Kelly Oliveira Barbosa 03/10/2022"Está moça não é feliz!" (p.5)Terminei de ler nesse final de semana o romance Lucíola de José de Alencar. A obra data de 1862, e faz parte dos “perfis de mulher” do autor, composto também por Diva (1864) e Senhora (1875).
Resolvi ler Lucíola meio aleatoriamente para tentar traçar um contraste para mim mesma do que foi o romantismo brasileiro sob a pena de Machado de Assis e o que foi sob a pena de um romântico raiz como o José de Alencar.

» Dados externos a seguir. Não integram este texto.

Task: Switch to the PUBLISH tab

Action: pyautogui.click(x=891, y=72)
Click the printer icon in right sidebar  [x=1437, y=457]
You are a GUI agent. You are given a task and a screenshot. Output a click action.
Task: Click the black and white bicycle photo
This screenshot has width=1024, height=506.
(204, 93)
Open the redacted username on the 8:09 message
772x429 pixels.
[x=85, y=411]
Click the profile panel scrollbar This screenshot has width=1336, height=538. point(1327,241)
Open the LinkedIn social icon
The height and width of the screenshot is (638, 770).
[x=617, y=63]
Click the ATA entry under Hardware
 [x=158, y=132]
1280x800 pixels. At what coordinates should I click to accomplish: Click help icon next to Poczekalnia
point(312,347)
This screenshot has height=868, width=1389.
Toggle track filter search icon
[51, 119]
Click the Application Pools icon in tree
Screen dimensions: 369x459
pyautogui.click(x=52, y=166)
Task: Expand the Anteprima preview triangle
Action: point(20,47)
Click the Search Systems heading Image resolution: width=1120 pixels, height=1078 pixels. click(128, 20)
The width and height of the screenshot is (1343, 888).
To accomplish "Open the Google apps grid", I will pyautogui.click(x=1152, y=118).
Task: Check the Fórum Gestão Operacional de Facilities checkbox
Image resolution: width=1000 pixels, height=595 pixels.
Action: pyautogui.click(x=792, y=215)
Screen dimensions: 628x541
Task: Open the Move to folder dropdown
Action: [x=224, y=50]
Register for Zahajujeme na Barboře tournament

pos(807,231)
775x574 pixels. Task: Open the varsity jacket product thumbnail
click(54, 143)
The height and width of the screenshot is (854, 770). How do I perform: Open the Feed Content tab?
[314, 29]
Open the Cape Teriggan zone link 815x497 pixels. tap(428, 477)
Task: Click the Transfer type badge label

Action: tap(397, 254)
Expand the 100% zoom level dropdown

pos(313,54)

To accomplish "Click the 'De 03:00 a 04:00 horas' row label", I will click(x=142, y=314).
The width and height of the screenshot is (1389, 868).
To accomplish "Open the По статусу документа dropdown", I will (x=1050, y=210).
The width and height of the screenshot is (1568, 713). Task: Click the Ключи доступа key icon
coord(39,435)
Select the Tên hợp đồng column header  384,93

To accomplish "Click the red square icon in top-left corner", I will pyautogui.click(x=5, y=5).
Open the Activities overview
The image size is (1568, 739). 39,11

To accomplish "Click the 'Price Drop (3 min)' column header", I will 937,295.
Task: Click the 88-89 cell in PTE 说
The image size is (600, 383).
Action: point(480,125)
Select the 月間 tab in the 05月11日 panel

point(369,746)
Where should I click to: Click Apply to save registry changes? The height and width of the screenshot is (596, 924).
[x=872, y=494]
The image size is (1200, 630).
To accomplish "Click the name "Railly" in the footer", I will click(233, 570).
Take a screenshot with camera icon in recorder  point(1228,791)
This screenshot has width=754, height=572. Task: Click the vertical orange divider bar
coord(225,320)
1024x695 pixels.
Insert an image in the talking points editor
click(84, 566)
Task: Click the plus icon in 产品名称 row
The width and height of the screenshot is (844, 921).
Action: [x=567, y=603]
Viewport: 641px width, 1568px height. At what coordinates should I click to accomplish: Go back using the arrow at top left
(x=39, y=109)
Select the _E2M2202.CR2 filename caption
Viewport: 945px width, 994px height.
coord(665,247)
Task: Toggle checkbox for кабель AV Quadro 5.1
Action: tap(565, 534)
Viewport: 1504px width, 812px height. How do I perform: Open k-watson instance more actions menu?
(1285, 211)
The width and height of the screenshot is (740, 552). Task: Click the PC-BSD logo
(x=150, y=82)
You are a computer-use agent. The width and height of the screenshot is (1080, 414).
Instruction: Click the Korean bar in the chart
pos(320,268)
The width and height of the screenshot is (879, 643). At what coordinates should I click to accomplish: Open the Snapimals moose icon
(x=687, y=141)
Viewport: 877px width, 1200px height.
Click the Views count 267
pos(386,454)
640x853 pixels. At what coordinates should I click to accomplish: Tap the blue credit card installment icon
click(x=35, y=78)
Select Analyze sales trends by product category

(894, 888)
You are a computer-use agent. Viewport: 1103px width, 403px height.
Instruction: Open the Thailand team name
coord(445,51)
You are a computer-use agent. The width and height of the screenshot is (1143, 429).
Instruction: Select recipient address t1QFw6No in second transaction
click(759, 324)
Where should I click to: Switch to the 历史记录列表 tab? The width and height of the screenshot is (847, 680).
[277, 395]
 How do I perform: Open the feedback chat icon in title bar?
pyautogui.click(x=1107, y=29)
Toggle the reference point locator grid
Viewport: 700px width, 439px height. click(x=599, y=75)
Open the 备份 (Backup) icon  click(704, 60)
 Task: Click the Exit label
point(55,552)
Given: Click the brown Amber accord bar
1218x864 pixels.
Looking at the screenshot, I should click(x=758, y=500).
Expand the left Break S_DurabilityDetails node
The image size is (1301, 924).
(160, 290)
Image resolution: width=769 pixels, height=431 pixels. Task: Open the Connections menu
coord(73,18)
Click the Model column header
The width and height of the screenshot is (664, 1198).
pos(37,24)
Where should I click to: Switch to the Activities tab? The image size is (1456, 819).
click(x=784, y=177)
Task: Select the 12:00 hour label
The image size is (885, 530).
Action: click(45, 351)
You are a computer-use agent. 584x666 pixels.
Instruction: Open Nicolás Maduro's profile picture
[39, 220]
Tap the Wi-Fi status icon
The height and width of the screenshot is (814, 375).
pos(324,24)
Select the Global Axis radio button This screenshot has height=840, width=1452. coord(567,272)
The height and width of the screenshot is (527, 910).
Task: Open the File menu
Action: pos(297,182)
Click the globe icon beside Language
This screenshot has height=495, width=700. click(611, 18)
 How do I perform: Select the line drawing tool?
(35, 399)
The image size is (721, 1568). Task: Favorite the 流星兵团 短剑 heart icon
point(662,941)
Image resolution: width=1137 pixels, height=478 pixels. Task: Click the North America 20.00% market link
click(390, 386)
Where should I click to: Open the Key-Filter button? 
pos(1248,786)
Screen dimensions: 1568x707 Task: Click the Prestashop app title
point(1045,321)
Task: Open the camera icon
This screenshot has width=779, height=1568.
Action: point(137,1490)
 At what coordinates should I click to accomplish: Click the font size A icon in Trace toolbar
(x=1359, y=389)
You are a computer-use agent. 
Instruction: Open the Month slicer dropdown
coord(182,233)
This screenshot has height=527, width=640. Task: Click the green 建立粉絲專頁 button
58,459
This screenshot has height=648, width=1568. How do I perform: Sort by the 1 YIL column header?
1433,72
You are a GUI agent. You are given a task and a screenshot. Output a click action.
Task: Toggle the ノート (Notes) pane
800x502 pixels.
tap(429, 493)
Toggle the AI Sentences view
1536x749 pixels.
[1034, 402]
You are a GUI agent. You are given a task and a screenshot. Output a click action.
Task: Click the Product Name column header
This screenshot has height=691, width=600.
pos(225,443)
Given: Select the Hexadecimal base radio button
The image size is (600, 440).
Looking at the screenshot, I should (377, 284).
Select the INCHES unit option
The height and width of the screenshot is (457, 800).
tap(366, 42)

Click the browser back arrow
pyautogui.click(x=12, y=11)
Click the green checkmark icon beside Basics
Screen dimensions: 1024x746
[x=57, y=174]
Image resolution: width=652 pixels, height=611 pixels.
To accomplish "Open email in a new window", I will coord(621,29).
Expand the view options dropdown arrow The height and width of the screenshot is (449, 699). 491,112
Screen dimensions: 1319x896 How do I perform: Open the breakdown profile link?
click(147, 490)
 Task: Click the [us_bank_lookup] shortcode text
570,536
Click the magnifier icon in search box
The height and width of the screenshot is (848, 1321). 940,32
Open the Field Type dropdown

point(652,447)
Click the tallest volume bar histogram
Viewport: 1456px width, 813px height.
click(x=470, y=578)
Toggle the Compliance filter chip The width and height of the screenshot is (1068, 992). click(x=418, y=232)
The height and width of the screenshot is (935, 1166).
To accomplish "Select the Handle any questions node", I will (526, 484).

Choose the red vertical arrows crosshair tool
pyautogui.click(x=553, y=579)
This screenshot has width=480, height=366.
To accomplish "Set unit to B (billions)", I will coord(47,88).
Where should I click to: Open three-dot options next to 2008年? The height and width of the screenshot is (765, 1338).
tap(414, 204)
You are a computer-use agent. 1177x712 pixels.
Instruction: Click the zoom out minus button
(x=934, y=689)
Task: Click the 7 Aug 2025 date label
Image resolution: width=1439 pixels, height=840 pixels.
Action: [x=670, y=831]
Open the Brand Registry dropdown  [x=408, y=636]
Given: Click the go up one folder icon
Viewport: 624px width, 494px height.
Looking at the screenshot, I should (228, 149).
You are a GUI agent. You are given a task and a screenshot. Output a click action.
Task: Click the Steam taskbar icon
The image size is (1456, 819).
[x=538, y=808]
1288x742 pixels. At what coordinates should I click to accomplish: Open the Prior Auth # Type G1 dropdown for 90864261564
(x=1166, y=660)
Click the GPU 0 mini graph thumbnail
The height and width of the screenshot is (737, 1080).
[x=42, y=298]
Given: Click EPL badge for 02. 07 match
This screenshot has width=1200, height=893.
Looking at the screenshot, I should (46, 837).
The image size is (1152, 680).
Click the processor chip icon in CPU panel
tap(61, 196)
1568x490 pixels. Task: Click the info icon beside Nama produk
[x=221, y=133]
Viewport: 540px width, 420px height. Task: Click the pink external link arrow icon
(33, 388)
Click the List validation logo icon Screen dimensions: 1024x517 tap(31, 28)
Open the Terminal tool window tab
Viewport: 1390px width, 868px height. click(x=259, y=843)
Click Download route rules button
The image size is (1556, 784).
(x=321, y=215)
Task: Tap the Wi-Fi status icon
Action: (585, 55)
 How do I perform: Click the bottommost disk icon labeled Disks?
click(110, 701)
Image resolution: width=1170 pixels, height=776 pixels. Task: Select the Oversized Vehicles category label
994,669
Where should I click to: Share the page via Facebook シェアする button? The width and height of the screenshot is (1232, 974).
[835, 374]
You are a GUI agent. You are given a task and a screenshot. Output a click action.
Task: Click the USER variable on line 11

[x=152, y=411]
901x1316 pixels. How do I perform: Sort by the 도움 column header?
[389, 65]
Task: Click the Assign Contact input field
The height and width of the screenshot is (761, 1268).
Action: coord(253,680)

O enredo gira em torno do jovem Paulo, recém chegado a Corte do Rio de Janeiro; e Lúcia, uma cortesã (prostituta de luxo) rica muito famosa na cidade. O livro é um romance urbano que aos moldes do romantismo com todo o seu elevo e moral, se propõe a uma crítica a sociedade brasileira da época. A narrativa é em primeira pessoa no formato epistolar. O Paulo do futuro revela para uma senhora suas lembranças de uma parte de sua vida. Uma história bem elaborada, com direito a reviravoltas que prendem o leitor até um final previsível sim, mas que nem por isso, menos interessante.
Achei Lucíola uma obra muito forte, isso é, de uma carga emocional bem pesada. E isso se deve e muito a complexidade e profundidade que José de Alencar conseguiu dar a sua personagem Lúcia. Enquanto lia me lembrei que esse é o terceiro ou quarto livro que leio com a figura de uma prostituta como personagem principal. O próprio Crime e Castigo do Dostoiévski é um deles, o Amor de Redenção da Francine Rivers é outro. Em todos esses, temos uma jovem prostituta, marginalizada e discriminada pela sociedade, a mesma sociedade que paga por sua degradação, como personagens hiper complexas que são desnudadas em camadas diante do leitor. Em todos eles acompanhamos histórias de mulheres que foram lançadas na lama (por circunstâncias, por terceiros, por elas mesmas), mas que de lá do fundo da desesperança se elevaram até um lugar de redenção, o que é sempre muito tocante.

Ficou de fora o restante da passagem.